The basic task of this project is analyze data in the cloud: copying data and code to the cloud, and using cloud computing to run a basic script, and save the output to cloud storage. We provide the data and the code (in R and Python ) with clear description of how to run it.

The goal is to assess whether the structure of this material was sufficient (did we do our jobs?), that you were able to synthesize it, and hence you as a fellow are ready to take on a cloud project.

The goal is not to determine your ability to run code (which you most like can already do!), use git, use the command line, or to be a systems admin but just to assess what piiece of this small puzzle we may need to reinforce. All steps should be able to be completed without having to write any code at all, except tp run the program. We hope this unified exercise helps fill any gaps in practical and potentially practical understanding of how computing in the cloud works. Or, even better, that it's so easy that it seems like busy work.

Process

We are here to help along the way, and happy to answer any an all questions. The goal is to not present a step by step tutorial but to provide guidelines for how you should approach the problem. If you have issues it would be very help to us for you to review the course materials to determine if we've provided the information or links to the information to know if we need to augment these materials. However we will aways answer your questions as they come up.

If you review this and find it very easy, you want to use something other than a VM to do calculations, or have code and data of your own you'd like to run, that is great! The goal is to help you accomplish a computation in a way that you may use in your project.

Output

We ask that you prepare a short, informal description of the resources you used, how you used them to move data and execute code, and the costs associated with those resources. In addition any technical challenges, lack of clear documentation, or any other issues that needed to be overcome to complete this will be helpful to us.

Data

The data is a simple CSV file of approximately 450,000 weather observations near the MSU campus. Details about the data file and it's origin are documented in the code site linked below. In addition a direct link for downloading the suggested data set will be sent to the fellows in email. While the data is in the public domain, for each download there is a small cost. Hence we are not posting the URL on this public site to prevent bots from repeatedly downloading the file.

Code

The code we suggest you run is available on Github: https://github.com/msucloudfellowship/msu_ccf_miniproject There is a Python and an R version. The data is not in the github repository, but you should have recieved a link to download it, and there are instructions and code for downloading the data from the source for Lansing or other weather stations.

Task Details

We expect you to create the following elements. If you already have some of these cloud resources, of course it's more efficient to re-use those but we want to get a cost element for all aspects, so we recommend creating a new resources (e..g. a new storage account) for this mini project.

You can use the Azure portal to accomplish many if not not all of these tasks, excpet to run your actual program,

  • create cloud storage (account, etc)
  • copy data into storage
  • create and start a Virtual Machine (VM) that can run this code.
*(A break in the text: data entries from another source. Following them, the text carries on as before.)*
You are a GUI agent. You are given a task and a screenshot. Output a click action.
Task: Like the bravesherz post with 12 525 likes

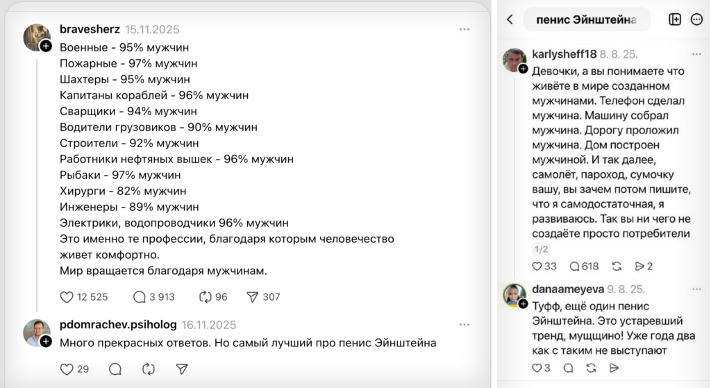coord(67,297)
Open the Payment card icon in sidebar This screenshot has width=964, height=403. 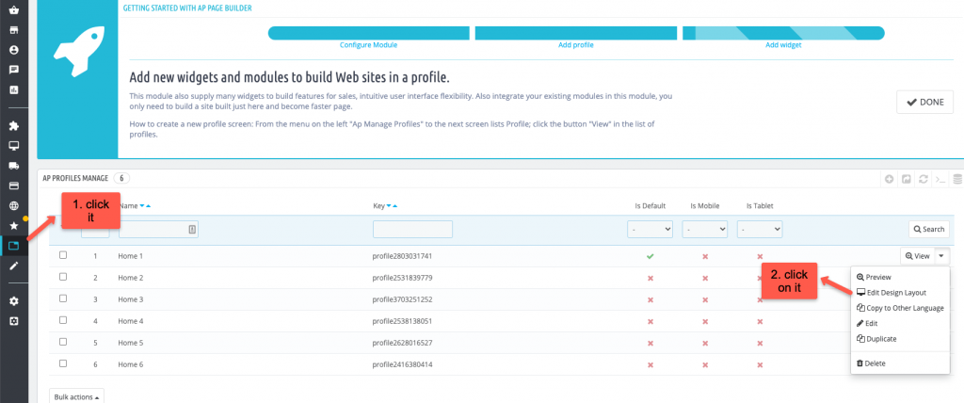(14, 185)
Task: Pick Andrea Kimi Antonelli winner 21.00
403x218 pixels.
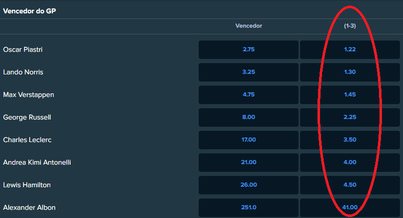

The instructions refer to the Azure data science virtual machine, which we discussed in the session "how to cloud" . You may also use container services (e.g. Azure Container Instance) to run this code if you like.
  • hint: consider using tags to uniquely identify resources you are creating for this project to easily identify all resources used for 1) cost analysis 2) deleting
  • connect and log-in to the VM, and get the scripts into the machine, install software as needed
  • copy the data from storage to the virtual machine disk,
  • by attaching the storage to the compute service and access via that connect
  • or otherwise copy the data (hint: the DSVM comes with the Azure storage explorer installed)
  • run script while pointing to the data file location
    • this will output images of plots (PDF or PNG formatted)
  • save output files to cloud storage
  • turn off delete resources related to the VM
  • determine total costs. See the section on costs in the cloud organization session.
    • if you commplete this in less than a day, the costs for these resources will not be immediately visible in the Azure cost analysis tool. Potentially wait until next day to view the costs in the Azure portal.
    • This analysis was very small, so the costs will be very very small.
    • uses the outputs from the costs analysis to add a list of resources and costs to your report.
    • As mentioned above, if you use unique tags when creating the virtual machine it will be easier to identify costs specific to this activity

Due dates

The due date will be discussed in the email but they are flexible.